If the JSR's came up with a namespace <-> package mapping I would be
inclined to do agree with you.

You also need to worry about array mappings.  What if the QName is QName ("
http://model.address.myapp";, "ArrayOfAddress") ? in such cases it should
figure out to map to model.address.myApp.Address []...

I agree that I don't like the type mapping registration.  I would much
prefer something like the following:

<namespaceMapping
    namespace="http:foo.com"
    package="my.foo.package"
    arrayQNamePrefix="ArrayOf"

    <!-- the following are optional attributes -->
    beanSerializerFactory = ...
    beanDeserializerFactory = ...
    arraySerializerFactory = ...
    arrayDeserializerFactory = ...
/>

So the above would indicate to map all qnames in the indicated namespace to
classes of the indicated package.  The arrayQNamePrefix setting indicates
how to recognize array qnames.


Rich Scheuerle
XML & Web Services Development
512-838-5115  (IBM TL 678-5115)



                      "Sedukhin, Igor"

                      <Igor.Sedukhin@ca        To:
[EMAIL PROTECTED]
                      .com>                    cc:

                                               Subject:  Default bean
mappings
                      02/08/2002 07:55

                      AM

                      Please respond to

                      axis-dev





This bugs me for a while already. May be there is a reason it is happening
this way, but please refresh me on it.


Here is what:
By default Emitter generates type namespaces and type declarations like
this:
<wsdl:definitions ... xmlns:tns1="http://model.address.myapp"; ...> <types>
<schema targetNamespace="http://model.address.myapp"; ...> <complexType name
="Address"> ... This is basically for a class myapp.address.model.Address.

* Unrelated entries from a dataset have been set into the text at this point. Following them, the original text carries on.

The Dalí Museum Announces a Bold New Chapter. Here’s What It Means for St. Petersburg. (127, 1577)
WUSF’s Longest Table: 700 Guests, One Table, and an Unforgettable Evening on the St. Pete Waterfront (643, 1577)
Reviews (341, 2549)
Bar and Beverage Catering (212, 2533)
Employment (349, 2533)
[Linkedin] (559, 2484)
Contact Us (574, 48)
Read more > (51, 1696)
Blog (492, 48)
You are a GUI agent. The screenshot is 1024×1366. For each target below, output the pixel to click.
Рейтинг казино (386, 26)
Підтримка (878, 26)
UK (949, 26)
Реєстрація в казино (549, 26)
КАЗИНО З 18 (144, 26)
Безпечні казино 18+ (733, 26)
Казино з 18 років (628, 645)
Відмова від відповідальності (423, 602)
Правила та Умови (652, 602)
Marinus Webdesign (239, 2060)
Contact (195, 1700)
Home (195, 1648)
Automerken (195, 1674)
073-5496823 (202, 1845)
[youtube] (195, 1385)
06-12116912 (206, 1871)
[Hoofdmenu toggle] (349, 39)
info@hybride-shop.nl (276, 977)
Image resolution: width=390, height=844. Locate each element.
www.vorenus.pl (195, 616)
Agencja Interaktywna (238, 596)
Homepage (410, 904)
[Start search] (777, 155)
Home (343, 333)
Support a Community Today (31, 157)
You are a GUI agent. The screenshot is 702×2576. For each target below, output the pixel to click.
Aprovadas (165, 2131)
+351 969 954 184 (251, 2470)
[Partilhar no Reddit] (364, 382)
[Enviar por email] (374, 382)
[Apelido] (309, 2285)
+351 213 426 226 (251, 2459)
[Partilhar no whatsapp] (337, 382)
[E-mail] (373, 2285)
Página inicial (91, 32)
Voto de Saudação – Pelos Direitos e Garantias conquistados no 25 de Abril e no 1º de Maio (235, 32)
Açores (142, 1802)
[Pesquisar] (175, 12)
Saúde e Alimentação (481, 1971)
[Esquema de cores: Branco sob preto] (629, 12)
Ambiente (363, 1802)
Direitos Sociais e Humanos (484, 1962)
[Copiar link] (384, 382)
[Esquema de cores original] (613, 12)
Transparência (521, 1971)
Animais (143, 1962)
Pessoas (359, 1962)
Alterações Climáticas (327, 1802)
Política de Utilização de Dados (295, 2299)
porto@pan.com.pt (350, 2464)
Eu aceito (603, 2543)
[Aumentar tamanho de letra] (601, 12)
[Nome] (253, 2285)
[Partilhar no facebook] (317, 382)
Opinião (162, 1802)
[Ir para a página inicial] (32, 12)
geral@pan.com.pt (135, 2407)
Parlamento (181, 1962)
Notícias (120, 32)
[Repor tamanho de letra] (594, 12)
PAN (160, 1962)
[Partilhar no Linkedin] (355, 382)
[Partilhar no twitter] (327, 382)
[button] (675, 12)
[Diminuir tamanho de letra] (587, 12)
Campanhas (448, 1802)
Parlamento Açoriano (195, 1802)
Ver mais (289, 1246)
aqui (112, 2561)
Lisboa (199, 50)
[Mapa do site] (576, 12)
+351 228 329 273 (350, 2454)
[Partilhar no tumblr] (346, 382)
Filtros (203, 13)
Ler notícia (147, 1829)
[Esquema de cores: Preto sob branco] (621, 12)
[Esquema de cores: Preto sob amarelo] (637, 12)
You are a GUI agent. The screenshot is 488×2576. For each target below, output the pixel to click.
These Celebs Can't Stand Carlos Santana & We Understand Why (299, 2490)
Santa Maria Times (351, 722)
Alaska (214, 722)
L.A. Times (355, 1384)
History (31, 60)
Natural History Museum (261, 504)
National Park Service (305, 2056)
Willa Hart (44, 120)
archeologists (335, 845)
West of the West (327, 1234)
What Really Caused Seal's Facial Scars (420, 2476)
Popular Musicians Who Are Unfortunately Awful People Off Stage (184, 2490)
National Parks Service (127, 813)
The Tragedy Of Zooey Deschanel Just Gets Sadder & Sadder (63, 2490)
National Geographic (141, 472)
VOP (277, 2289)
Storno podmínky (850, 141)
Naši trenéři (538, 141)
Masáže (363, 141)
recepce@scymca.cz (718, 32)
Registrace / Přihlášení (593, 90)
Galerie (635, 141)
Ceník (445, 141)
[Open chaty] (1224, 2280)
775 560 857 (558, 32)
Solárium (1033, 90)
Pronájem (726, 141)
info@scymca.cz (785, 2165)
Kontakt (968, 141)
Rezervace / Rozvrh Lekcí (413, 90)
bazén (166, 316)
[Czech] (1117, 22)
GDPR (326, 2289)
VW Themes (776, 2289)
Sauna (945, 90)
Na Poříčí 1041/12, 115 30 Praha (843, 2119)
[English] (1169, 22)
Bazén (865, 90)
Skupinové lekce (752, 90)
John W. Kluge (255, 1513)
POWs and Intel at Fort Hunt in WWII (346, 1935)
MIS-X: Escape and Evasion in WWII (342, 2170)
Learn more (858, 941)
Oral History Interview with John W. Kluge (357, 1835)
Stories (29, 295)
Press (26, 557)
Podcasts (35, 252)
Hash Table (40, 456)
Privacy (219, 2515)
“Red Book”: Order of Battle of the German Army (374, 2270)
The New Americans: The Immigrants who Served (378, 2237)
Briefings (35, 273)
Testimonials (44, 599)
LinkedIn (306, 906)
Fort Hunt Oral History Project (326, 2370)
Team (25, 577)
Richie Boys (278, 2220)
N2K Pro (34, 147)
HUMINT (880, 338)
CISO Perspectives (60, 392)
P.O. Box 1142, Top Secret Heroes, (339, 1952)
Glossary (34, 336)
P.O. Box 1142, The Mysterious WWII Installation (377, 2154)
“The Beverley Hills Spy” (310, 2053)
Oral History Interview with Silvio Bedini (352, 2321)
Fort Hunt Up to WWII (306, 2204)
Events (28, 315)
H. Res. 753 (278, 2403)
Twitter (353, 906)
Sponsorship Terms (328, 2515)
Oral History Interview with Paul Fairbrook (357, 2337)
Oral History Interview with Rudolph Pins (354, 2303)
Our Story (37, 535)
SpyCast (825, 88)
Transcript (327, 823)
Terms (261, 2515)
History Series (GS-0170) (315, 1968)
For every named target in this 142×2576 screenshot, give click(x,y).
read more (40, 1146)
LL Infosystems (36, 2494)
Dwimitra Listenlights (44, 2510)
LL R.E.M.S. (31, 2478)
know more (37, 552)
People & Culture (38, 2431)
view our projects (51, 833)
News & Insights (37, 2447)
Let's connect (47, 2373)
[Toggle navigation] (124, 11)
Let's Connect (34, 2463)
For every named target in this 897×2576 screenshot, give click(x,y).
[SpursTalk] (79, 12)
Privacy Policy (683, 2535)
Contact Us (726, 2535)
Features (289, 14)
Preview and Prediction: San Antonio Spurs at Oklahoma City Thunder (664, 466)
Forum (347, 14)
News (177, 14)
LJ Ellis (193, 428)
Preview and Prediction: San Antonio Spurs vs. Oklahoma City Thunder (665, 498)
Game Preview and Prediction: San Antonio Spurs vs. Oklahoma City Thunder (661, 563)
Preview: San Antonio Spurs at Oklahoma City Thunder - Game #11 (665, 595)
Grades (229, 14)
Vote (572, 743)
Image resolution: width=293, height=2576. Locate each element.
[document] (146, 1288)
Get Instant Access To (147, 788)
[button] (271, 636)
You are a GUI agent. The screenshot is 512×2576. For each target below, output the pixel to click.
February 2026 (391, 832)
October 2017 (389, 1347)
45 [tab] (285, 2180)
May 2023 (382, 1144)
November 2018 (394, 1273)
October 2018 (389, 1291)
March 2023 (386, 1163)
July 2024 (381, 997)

So, why is it that I had to explicitly declare beanMappings during the
deployment for proper ser/deser to be selected by the RPCHandler? It seems
it is very easy to try and reconstruct a class name from the default
assumption about the namespace format and then check if the class is
loadable, then only apply explicit beanMappings.


I'd really like to get it this simple.
It is possible to change DefaultTypeMappingImpl to implement getTypeQName,
getSerializer and getDesearializer to take care of it as explained above.


Does anyone have objection or comments on this?